*** Record set ***

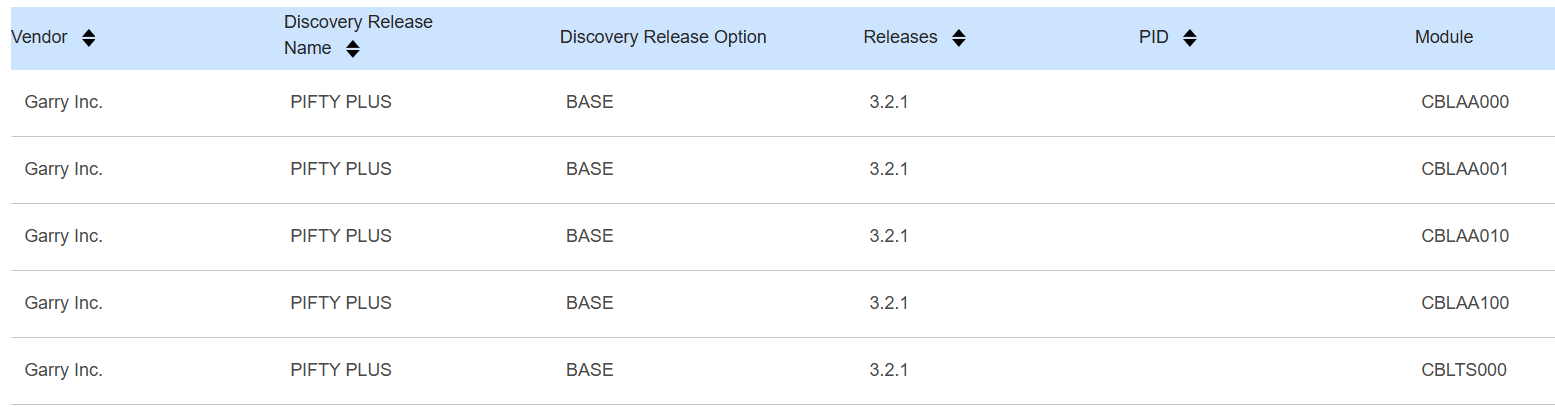Select module CBLAA000 cell

click(1464, 102)

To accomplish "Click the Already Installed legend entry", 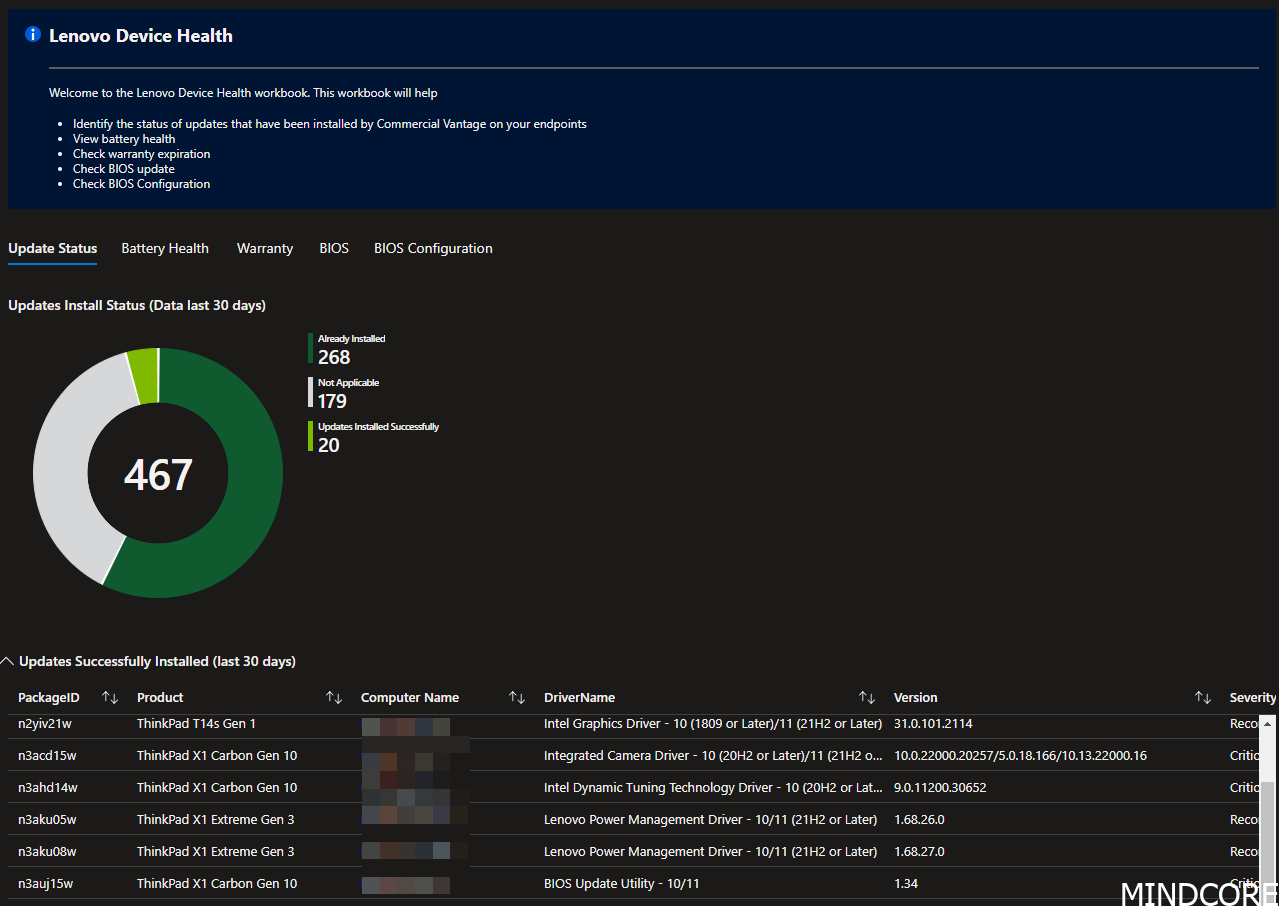I will pyautogui.click(x=350, y=349).

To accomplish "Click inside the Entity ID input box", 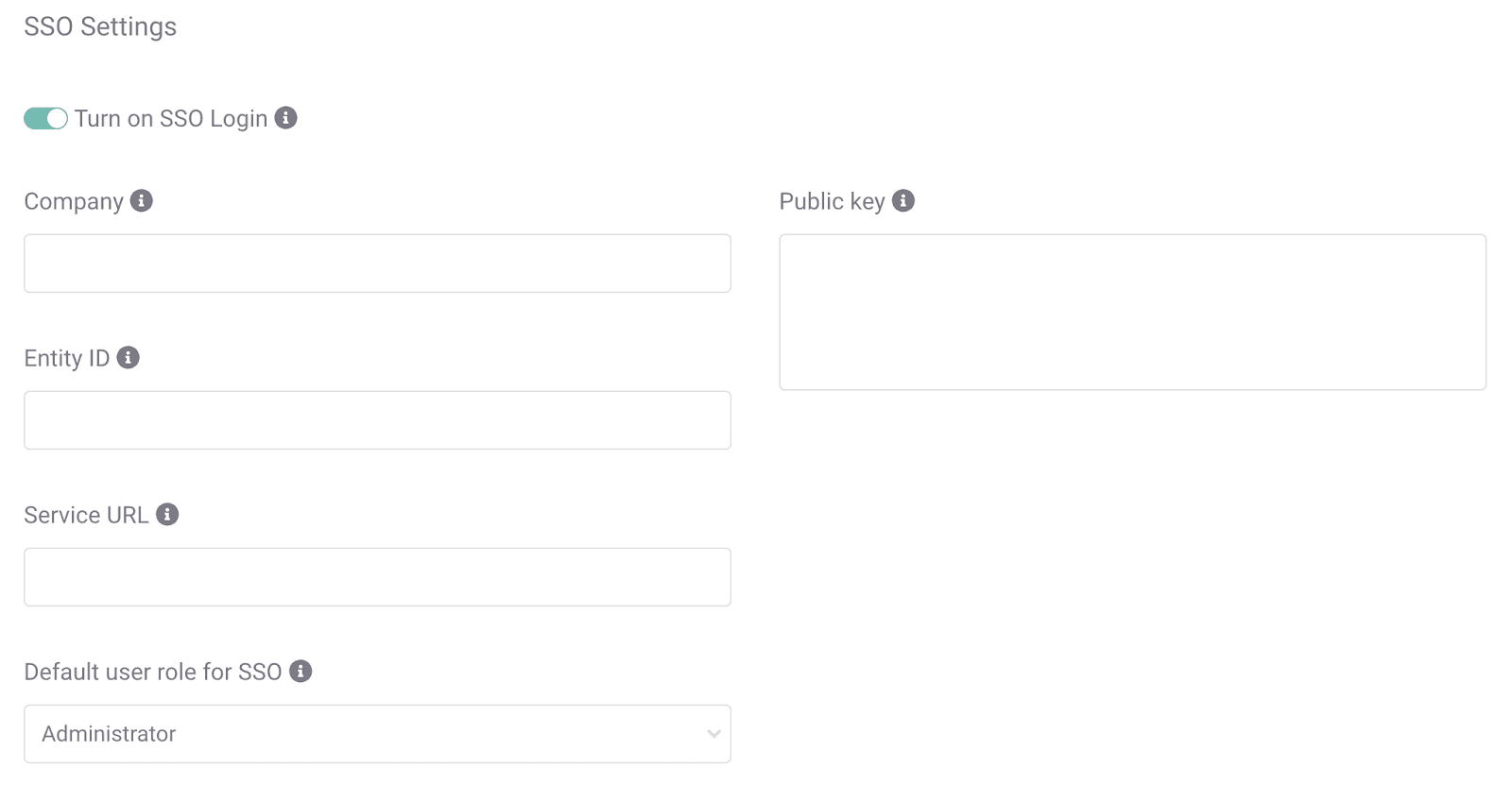I will click(377, 420).
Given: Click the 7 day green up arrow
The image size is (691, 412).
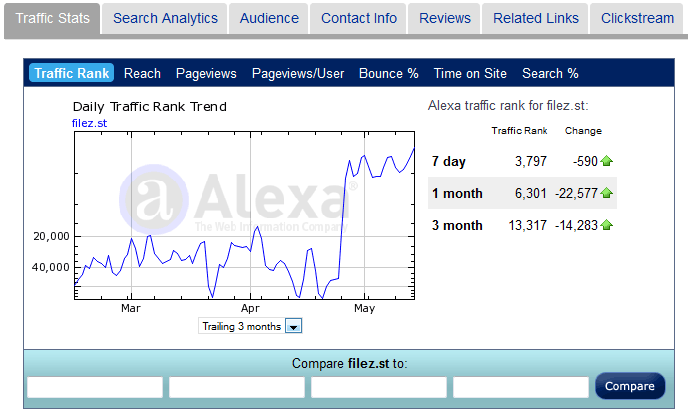Looking at the screenshot, I should point(607,161).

***

Please swap "green" for "red" in the lines starting at the one containing "Given: Click the 7 day green up arrow" and ending at the final line, changing nothing else. Leave the pictures out.

■ **Solution for this problem**
Given: Click the 7 day red up arrow
The image size is (691, 412).
Looking at the screenshot, I should point(607,161).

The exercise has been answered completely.